Inflation declined to 16.9% in 2015, while real GDP growth remained buoyant at 5.3%, supported by agriculture, minerals, services, oil-transit fees and foreign direct investment (FDI). Growth is expected to strengthen to 6.2% in 2016 and 6% in 2017, despite the fall in oil prices, reduced gold purchases by the Central Bank and the unstable security situation. The forecast is based on the assumption of strong agricultural revival, a gradual recovery of global oil prices, political stability in South Sudan, sustained inflows of FDI and a positive outcome from the national dialogue to end the civil war and conflicts.
Fiscal and monetary consolidation, together with low global food prices and a significant increase in FDI by 37%, have boosted economic growth and helped to reduce inflation from 36.9% in 2014 to 16.9%. Nonetheless, the challenges of diversification and social development, including high unemployment, poverty and unequal distribution of wealth, in the context of the civil war still remain. Spending on social development in 2015 is unlikely to be higher than it was in 2014 (0.3% of GDP) and is not expected to rise in 2016. Challenges of the external-debt problem and normalisation of relations with creditors also continue to persist. The government has yet to agree on a new IMF-Staff Monitored Programme (SMP) as a prelude for reaching a decision on the Heavily Indebted Poor Countries (HIPCs) Initiative. In 2015, Sudan was removed from the “black list” of the Financial Action Task Force, an international financial-fraud monitoring body located at the OECD. However, the continued difficulties of processing international banking transactions may fuel informal transfers, contribute to exchange-rate distortion, and reduce fiscal revenues.

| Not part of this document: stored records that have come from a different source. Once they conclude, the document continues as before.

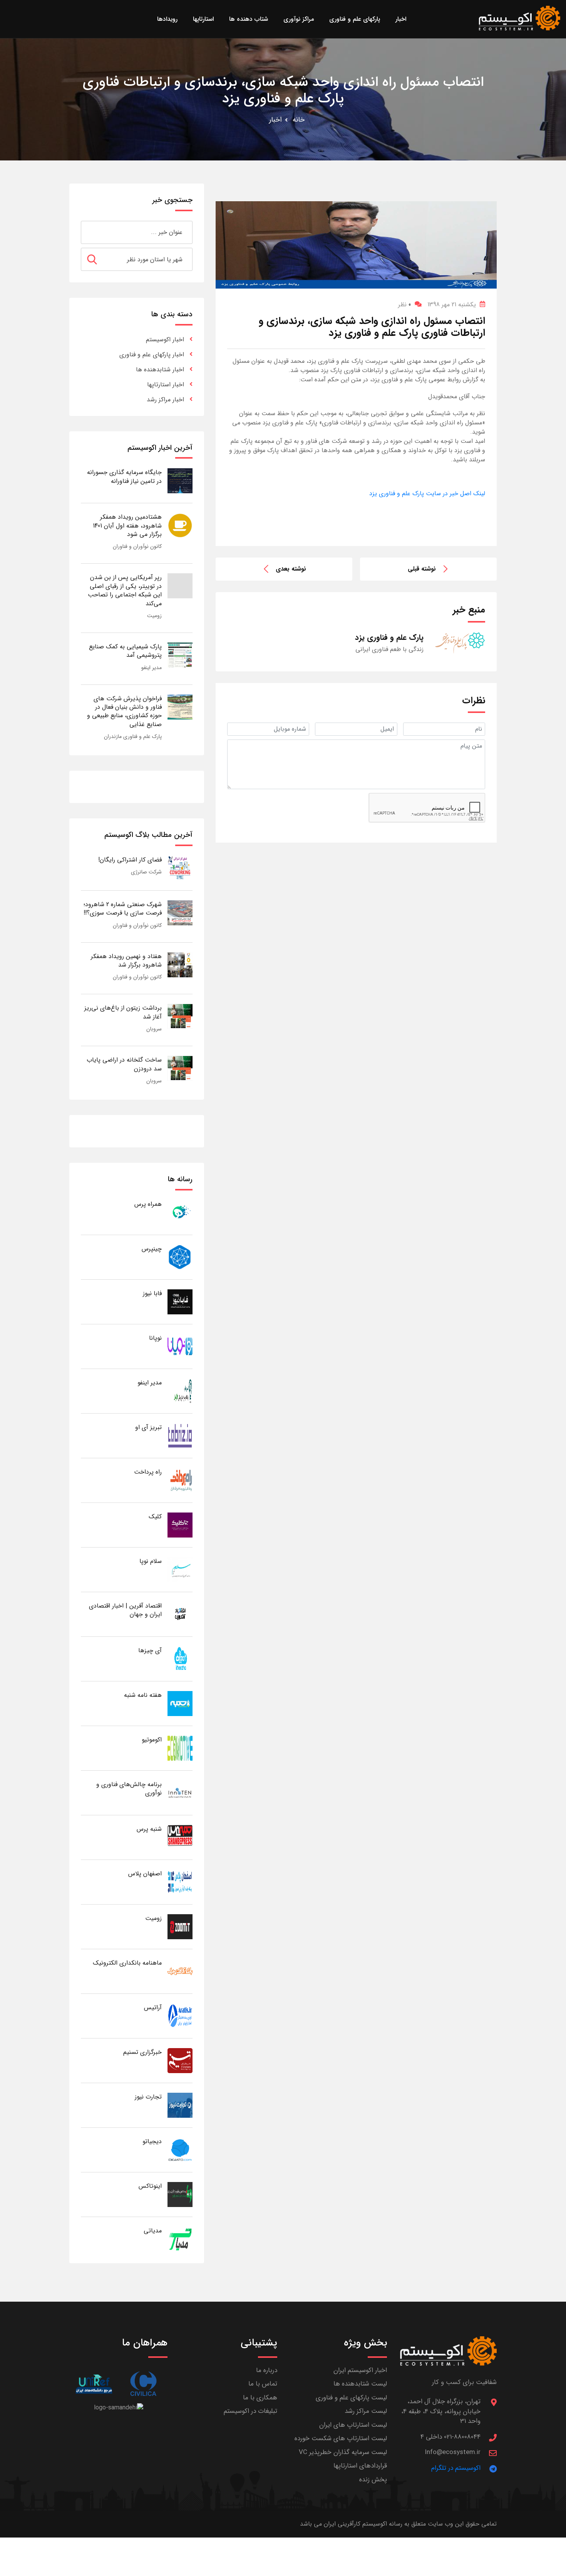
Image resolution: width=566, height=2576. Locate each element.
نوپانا (155, 1338)
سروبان (154, 1029)
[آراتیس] (180, 2015)
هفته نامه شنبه (143, 1695)
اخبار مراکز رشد (165, 399)
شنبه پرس (149, 1829)
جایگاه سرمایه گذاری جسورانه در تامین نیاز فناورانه (124, 476)
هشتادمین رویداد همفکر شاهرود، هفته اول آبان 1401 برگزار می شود (127, 525)
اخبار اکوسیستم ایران (360, 2370)
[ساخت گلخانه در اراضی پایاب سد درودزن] (180, 1068)
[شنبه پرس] (180, 1837)
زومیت (154, 615)
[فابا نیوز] (180, 1301)
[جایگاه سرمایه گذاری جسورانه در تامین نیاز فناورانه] (180, 480)
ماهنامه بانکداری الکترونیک (127, 1963)
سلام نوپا (150, 1561)
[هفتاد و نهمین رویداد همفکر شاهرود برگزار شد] (180, 964)
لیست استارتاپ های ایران (353, 2425)
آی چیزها (150, 1650)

Sudan‘s cities contributed an estimated 60% of GDP in 2014, with a skills base 62% higher than in rural areas. In urban areas, job creation is above average and the poverty rate is less than half of the national average. By 2030, the urban population will represent 48.6% of the total, reflecting a continuing contraction in the share of the rural population. However, since 1990 urban growth has been propelled by rural-urban migration, internally displaced people (IDPs) due to the civil war and conflict, climate-change impacts on the environment, and population growth. This has led to serious strains on urban services and disrupted the urban-rural market links that are of key importance for agriculture-based structural transformation. Policies adopted to upgrade slums have resulted in low-density, auto-dependent sprawl, further adding to urban services delivery inefficiencies. The adoption of an urban-development strategy aiming to improve infrastructure, land governance, and involve the private sector more in urban development is, therefore, inevitable if Sudan is to harness the potential benefits of its rapidly growing urban sector.